SC owner has a dream and is looking for investors that share it. ED owner has a dream and is looking for investors that share it. I've invested in both their dreams, because I have share them both, thus I have a dream also.

SC isn't officially a game yet, though it could turn out to be nothing more than a pipe dream, I get a chance to experience it until its determined either way. ED though it's officially a game, is in it's 5th year of a ten year production schedule. Thus it could still turn out to be a pipe dream. And just like SC my investment in ED allows me to experience it until it been determined either way.

The debate here is similar to debating if because fruit have their seeds inside vs outside as vegetable's have, is a tomato a fruit or a vegetable? I'm done!

I don't see any irony in your spending habits, but neither one is an investment. In the case of ED (across multiple platforms), it's a delivered product that you purchased.

SC is a pre-purchase that since the Kickstarter has yet to deliver.

I think one of the major differences between the two is in your comment - ED has a 10-year plan. SC had a plan, if we were to believe the Kickstarter. Now, to both outsiders and those playing along at home, it's turned into a improv show where the roadmap is made up and the deadlines don't really matter - except it's far from comedic.
 
It's ironic how though I've invested 170.00 into Star Citizen I'm considered nuts by some.
The debate here is similar to debating if because fruit have their seeds inside vs outside as vegetable's have, is a tomato a fruit or a vegetable? I'm done!
Nothing wrong with your money spent, never was the subject here.
Though your analogy is almost perfect: it's you who's comparing an apple with a jpeg of an orange.
 
They are carefully building the pipelines to develop the tools to design the architecture for the studio in which the orange will be photographed.

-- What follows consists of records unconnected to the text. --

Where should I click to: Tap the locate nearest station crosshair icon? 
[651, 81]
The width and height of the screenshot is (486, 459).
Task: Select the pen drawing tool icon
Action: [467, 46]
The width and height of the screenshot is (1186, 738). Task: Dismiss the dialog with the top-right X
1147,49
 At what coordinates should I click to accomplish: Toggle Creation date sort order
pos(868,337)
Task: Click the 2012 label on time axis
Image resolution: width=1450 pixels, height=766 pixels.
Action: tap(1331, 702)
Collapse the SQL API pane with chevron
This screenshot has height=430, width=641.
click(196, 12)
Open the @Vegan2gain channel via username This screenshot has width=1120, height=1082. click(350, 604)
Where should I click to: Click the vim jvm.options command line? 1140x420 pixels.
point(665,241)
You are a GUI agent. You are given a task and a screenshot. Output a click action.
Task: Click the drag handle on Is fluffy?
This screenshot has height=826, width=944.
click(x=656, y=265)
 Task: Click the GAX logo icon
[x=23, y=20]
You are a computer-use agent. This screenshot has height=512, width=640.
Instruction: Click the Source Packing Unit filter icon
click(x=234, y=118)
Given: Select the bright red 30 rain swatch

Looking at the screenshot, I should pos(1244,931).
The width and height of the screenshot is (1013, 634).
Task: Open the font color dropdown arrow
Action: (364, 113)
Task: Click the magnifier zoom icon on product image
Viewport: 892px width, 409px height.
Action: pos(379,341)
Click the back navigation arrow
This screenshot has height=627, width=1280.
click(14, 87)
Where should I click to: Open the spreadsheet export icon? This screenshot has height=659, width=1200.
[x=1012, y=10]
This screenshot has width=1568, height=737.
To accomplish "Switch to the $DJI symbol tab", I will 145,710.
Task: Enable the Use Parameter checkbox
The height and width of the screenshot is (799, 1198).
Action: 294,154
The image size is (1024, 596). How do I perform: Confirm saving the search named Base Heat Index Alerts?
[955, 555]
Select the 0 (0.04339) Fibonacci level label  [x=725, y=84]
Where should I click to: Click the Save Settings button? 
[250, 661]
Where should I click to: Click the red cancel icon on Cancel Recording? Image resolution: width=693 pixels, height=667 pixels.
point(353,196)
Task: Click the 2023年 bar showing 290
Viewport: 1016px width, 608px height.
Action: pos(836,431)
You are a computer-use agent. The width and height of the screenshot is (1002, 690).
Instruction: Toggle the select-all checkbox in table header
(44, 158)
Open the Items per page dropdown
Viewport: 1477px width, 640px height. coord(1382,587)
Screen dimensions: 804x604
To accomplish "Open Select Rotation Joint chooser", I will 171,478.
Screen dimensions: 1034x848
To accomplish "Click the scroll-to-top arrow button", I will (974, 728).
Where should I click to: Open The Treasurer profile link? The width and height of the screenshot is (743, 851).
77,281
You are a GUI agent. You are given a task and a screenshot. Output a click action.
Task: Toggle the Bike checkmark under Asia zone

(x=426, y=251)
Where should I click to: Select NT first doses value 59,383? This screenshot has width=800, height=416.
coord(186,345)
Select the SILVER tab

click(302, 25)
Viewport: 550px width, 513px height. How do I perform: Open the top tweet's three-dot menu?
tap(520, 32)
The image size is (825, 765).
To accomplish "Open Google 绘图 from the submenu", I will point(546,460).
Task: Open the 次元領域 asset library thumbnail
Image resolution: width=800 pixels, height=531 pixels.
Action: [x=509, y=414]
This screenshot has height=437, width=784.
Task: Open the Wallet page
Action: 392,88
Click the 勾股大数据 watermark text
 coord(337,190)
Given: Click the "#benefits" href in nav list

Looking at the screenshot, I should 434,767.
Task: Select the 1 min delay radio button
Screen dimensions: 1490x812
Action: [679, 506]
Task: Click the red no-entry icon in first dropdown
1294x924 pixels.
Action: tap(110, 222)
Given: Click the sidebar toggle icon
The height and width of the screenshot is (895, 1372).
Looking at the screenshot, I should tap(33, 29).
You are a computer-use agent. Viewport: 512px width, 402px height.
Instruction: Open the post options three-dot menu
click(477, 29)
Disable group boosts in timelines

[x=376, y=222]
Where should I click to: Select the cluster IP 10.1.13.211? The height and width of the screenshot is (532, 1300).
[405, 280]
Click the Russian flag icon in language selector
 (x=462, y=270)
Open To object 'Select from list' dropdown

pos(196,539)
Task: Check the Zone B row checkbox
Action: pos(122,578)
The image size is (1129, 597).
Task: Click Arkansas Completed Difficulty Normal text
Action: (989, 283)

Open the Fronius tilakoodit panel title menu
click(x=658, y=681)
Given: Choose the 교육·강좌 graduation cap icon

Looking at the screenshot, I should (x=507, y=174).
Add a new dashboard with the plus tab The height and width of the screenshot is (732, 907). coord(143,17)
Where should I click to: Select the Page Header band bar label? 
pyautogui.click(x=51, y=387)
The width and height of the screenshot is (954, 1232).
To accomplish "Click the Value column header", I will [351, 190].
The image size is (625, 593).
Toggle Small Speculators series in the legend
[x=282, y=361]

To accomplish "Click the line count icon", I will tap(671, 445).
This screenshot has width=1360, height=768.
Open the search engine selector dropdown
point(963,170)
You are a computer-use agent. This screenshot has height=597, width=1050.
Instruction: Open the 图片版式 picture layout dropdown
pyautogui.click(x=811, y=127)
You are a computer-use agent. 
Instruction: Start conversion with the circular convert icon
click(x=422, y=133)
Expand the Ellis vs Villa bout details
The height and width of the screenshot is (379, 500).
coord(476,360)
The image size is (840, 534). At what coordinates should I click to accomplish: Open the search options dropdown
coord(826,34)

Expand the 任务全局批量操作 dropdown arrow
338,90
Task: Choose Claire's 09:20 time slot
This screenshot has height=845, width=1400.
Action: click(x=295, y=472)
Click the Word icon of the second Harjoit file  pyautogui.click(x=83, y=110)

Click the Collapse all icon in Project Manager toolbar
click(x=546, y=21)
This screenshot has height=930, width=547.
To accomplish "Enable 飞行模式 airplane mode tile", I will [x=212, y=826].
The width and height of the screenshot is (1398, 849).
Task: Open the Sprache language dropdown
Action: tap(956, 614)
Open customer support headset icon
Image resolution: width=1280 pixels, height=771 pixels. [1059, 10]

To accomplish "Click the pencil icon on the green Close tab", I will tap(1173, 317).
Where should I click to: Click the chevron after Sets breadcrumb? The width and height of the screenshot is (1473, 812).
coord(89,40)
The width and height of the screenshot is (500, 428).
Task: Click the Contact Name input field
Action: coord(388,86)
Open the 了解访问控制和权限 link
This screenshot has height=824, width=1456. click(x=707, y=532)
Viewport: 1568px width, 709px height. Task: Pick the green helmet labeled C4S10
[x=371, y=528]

They work in close collaboration with teams around the world to grow the orange. Development continues on a cloud solution for image acquisition and digital transform. Onboarding new techniques to maximise the fidelity of image compression, CI-G will aim to deliver never-been-done-before handcrafted artist-driven procedurally generated pixels direct to the diverse, disparate and topology incongruent platform of BDSSE investors. Low-tiers will of course have to upgrade their hardware to at least the recommended specifications, and buy new VDU's with orange pixels.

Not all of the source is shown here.